First is the in-form Foxes. Even at the start of April their position looked bleak, as they sat at the foot of the table and were the odds-on favourites to slip through the trap door. But what a difference a month can make, as four consecutive victories has pushed them out of the relegation zone for the first time since November, and now they are the team in the battle against relegation on the best run. They also arguably have the simplest run of fixtures in order to get the necessary results to survive, with four of their remaining five games held at the King Power Stadium.
It doesn't begin very easily, as they face the champions-elect Chelsea who will be desperate to secure their title win as quickly as possible. After that, they battle the woefully out of sorts Newcastle and a Southampton team still pushing for Europe, and then two games that will be undoubtedly crucial to the final relegation standings. First, an away match against Sunderland in an immense six-pointer that might determine both of their future destinations for the following campaign. And then a final performance at QPR, which could also be extremely important depending on whether either of them is still clawing for survival.
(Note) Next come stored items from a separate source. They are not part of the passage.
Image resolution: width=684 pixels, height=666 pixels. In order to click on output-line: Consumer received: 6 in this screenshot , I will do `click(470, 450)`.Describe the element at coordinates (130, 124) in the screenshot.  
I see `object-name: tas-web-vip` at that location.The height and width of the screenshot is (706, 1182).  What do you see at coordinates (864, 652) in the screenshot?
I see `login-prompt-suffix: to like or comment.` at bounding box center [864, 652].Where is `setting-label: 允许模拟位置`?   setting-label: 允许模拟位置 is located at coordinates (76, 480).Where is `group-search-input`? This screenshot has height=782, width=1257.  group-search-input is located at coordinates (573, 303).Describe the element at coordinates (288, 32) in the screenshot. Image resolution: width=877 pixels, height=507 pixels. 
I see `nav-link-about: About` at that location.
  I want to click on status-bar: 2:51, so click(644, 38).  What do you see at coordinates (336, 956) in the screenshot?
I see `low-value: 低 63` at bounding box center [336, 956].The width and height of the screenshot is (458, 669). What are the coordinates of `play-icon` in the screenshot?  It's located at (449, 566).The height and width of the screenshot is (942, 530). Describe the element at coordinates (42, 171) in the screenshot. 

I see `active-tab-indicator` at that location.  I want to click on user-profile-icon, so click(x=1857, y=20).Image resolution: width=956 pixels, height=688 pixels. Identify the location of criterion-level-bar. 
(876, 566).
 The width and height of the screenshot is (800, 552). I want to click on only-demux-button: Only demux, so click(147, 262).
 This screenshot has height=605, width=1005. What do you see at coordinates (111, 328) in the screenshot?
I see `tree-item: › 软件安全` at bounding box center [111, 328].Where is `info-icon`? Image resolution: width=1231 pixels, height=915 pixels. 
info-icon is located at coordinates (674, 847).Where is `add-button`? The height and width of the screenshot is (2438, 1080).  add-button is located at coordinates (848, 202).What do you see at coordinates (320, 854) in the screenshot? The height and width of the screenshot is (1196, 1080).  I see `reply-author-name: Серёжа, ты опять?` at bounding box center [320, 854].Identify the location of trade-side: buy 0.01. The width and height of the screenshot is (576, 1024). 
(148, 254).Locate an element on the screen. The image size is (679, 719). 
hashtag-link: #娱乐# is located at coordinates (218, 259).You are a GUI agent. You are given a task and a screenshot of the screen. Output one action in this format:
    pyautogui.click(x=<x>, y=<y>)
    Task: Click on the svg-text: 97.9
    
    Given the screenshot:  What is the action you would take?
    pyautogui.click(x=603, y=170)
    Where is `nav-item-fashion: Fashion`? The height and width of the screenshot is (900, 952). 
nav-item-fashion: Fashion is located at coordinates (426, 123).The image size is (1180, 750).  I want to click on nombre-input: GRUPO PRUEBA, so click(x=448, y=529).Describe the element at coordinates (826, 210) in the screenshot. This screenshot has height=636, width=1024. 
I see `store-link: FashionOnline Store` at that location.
Then there is Sunderland, and the Black Cats have wasted a large number of lives over the past few years in their battles against relegation. Their squad is arguably the strongest and most experienced of every team in their vicinity on paper, but they really have not performed up to their reputations. They have persistently had problems scoring goals in the Premier League in the last couple of campaigns, but this year it has been coupled with some extremely amateur defending. Their recent loss to Aston Villa 0-4 was a masterclass in how not to defend, and forced the club's hand to bring in Dick Advocaat to replace Gus Poyet and steer them towards safety for another year.
This has been a common theme for Sunderland, who have shipped out many managers since the departure of Martin O'Neill to dig them out of trouble in the closing stages of the season, and it has worked out for the most part. But Advocaat has arguably the biggest task of any of them, and does not possess the extremely attacking mentality of either of his predecessors that breathed life into their fight against the drop. They have experienced heads to call upon, such as John O'Shea, Wes Brown, and Jermain Defoe. If they can be called upon to recapture the class that they were producing in their prime, then they have the quality to help their club survive for yet another year.
Personally, Leicester City look poised for a place in the Premier League next year in my eyes. Their players might be lacking the quality on paper of their rivals, but they have a great deal of heart, intensity, and most importantly their players have hit form at just the right time. At a time where clubs in the middle of the pack begin to lose focus and other teams at the bottom suffer under the pressure of a relegation dogfight, Leicester have taken everything in their stride. If Esteban Cambiasso continues to pull the strings from midfield and feeding chances to Leonardo Ulloa and Jamie Vardy, they should pull off what would have been viewed as a miracle at the start of 2015.
So, that would leave Sunderland to join Burnley and QPR in going down on the final day.
They are lapse going forward and hopeless defensively, and I cannot picture them securing another win between now and the end of the season. Their last two matches are away to Arsenal and Chelsea, so if they are not out of the relegation zone by the time they arrive at the Emirates, the chances of them escaping with points from those encounters are slim to say the least. Their best hopes lie in home fixtures against Southampton and Leicester City, but I struggle to envision the Black Cats' next goal, let alone a victory.
Therefore, I fully expect that their lives will finally run out and they descend back into the Championship for the first time since 2007 by the time the final whistle of the campaign blows at Stamford Bridge.